> _Task description_: Rewrite the rows from the line containing "At what coordinates should I click to accomplish: Edit" through the line containing "Open the Legal", substituting "Reflection" for "Refraction" and leaving everything else unchanged.

____________________

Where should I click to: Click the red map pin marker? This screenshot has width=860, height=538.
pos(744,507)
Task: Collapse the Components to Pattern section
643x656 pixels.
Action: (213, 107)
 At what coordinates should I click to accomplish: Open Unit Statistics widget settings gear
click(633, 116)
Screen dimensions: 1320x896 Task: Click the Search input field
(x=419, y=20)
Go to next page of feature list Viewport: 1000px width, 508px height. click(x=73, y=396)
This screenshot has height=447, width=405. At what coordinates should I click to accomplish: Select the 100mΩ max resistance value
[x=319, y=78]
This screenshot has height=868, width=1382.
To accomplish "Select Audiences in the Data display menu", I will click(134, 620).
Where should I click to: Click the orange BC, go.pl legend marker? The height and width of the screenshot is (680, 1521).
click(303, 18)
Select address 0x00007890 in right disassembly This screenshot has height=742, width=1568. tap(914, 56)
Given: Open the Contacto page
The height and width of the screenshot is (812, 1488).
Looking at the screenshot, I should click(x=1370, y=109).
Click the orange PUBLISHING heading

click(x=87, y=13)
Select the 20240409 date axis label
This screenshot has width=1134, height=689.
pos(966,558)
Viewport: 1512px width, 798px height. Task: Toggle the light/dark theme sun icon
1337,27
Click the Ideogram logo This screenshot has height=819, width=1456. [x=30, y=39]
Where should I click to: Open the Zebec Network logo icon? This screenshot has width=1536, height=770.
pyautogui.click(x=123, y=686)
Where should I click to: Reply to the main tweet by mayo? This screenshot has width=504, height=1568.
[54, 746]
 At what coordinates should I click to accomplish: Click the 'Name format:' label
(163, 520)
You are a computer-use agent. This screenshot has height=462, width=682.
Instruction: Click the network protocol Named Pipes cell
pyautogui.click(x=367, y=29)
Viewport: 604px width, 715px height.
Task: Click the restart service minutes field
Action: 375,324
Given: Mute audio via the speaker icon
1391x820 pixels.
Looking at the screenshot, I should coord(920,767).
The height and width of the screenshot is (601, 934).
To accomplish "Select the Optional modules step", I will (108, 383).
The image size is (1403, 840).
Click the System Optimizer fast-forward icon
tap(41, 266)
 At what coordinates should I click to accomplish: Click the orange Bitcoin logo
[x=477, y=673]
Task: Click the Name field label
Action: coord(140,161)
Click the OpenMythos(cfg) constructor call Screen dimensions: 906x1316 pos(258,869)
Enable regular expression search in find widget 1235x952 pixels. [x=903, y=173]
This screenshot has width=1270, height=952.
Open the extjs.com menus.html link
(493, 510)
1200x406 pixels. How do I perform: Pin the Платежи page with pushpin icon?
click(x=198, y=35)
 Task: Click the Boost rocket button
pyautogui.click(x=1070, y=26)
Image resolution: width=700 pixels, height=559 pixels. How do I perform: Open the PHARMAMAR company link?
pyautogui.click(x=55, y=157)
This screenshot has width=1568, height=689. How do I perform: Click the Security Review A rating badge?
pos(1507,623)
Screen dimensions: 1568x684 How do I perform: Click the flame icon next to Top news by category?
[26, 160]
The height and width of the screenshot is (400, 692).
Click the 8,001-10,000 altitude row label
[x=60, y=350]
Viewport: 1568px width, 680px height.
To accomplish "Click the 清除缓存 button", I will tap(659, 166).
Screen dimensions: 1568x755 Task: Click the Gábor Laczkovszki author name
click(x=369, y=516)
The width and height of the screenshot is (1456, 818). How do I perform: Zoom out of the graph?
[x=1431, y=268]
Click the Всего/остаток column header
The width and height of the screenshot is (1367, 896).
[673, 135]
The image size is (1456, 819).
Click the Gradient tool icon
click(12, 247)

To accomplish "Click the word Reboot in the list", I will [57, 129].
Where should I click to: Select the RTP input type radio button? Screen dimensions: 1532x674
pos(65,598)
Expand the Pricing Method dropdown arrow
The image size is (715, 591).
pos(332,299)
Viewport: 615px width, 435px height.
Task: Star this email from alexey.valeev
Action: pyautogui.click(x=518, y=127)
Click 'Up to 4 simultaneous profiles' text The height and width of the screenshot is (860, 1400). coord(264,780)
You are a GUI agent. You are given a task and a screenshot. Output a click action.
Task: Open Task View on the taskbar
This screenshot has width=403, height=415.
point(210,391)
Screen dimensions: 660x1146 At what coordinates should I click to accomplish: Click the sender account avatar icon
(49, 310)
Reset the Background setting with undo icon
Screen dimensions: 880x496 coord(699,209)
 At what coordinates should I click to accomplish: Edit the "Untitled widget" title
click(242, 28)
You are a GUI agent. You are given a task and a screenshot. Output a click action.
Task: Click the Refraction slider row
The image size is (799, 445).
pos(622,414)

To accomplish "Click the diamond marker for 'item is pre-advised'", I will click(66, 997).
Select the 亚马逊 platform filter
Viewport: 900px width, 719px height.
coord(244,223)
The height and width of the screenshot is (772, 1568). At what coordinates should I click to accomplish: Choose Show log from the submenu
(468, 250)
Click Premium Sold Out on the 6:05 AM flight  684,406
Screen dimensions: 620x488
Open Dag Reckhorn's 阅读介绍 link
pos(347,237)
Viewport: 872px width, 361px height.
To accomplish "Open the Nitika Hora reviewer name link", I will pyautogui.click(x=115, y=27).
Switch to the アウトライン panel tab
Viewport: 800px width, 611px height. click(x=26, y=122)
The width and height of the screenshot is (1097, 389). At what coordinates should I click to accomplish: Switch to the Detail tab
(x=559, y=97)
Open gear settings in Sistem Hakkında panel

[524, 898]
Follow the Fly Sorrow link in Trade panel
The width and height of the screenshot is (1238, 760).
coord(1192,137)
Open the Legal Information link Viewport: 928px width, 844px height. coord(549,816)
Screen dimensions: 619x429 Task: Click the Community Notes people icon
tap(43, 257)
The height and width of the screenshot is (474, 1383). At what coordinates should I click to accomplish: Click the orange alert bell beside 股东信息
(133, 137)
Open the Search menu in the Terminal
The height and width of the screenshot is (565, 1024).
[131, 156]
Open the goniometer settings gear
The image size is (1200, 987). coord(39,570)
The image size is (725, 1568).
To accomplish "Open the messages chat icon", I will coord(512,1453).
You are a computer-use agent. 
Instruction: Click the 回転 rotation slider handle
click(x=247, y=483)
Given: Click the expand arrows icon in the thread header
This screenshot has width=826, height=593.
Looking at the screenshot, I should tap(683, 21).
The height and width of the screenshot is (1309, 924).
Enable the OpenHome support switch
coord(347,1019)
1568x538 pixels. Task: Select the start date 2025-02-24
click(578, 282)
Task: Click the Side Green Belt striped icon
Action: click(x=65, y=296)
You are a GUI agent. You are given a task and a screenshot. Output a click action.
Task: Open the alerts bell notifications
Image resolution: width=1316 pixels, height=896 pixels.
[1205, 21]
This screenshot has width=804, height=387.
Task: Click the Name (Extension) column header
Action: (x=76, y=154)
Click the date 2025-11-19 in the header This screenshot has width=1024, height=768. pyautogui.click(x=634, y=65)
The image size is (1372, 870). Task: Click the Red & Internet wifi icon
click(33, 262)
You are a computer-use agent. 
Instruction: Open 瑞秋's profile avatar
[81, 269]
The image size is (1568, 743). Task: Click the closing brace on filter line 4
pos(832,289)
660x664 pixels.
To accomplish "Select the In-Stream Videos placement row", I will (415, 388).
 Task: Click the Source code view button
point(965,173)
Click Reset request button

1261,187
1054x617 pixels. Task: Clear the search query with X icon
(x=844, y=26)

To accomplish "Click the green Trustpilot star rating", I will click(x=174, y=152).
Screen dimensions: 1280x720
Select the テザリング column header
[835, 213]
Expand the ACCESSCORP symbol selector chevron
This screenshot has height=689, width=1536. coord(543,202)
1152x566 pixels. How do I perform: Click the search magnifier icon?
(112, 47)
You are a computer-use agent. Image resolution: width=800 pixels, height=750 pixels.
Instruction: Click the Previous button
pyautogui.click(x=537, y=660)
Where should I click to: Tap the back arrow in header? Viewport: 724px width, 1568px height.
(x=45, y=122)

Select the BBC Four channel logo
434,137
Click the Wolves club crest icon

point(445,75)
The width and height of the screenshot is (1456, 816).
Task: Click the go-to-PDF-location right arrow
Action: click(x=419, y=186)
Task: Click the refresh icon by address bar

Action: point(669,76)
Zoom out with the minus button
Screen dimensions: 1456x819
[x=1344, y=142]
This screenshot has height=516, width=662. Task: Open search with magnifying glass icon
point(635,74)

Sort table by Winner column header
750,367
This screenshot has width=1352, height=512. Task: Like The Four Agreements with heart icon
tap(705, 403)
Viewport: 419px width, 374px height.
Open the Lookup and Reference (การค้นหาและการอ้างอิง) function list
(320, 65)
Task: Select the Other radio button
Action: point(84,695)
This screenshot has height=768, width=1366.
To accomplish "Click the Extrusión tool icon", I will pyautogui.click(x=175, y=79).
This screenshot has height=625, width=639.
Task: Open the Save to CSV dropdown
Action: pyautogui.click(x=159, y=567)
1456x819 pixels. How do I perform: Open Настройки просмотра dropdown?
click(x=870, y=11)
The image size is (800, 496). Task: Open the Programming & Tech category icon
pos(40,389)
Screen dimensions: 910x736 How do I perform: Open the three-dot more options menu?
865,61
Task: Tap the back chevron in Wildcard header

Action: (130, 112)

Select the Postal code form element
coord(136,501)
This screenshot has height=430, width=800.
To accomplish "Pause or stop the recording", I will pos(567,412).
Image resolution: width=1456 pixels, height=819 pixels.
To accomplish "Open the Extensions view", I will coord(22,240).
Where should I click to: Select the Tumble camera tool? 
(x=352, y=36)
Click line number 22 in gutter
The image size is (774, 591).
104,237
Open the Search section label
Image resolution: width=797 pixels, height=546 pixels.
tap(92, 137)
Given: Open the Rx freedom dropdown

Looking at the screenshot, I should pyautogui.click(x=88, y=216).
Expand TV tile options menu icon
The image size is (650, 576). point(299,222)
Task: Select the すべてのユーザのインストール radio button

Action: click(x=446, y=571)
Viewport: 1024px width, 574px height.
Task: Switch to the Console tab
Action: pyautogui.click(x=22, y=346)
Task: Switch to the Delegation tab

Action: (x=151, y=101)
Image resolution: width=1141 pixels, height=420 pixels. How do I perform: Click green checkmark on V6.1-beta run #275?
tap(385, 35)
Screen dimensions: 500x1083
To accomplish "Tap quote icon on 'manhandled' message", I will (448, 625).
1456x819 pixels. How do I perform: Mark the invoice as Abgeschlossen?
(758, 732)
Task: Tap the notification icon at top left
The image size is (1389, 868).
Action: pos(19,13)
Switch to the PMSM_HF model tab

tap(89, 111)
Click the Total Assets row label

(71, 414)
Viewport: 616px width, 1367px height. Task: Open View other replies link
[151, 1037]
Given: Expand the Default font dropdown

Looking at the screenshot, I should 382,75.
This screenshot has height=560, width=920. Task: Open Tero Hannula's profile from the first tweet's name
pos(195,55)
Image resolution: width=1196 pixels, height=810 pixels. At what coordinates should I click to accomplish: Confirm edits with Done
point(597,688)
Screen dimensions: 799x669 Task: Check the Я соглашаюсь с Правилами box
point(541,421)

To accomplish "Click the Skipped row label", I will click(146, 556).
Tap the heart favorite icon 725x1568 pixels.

____________________

> _Task response_:
 At what coordinates should I click to accomplish: Edit the "Untitled widget" title
click(242, 28)
You are a GUI agent. You are given a task and a screenshot. Output a click action.
Task: Click the Reflection slider row
The image size is (799, 445).
pos(622,414)

To accomplish "Click the diamond marker for 'item is pre-advised'", I will click(66, 997).
Select the 亚马逊 platform filter
Viewport: 900px width, 719px height.
coord(244,223)
The height and width of the screenshot is (772, 1568). At what coordinates should I click to accomplish: Choose Show log from the submenu
(468, 250)
Click Premium Sold Out on the 6:05 AM flight  684,406
Screen dimensions: 620x488
Open Dag Reckhorn's 阅读介绍 link
pos(347,237)
Viewport: 872px width, 361px height.
To accomplish "Open the Nitika Hora reviewer name link", I will pyautogui.click(x=115, y=27).
Switch to the アウトライン panel tab
Viewport: 800px width, 611px height. click(x=26, y=122)
The width and height of the screenshot is (1097, 389). At what coordinates should I click to accomplish: Switch to the Detail tab
(x=559, y=97)
Open gear settings in Sistem Hakkında panel

[524, 898]
Follow the Fly Sorrow link in Trade panel
The width and height of the screenshot is (1238, 760).
coord(1192,137)
Open the Legal Information link Viewport: 928px width, 844px height. coord(549,816)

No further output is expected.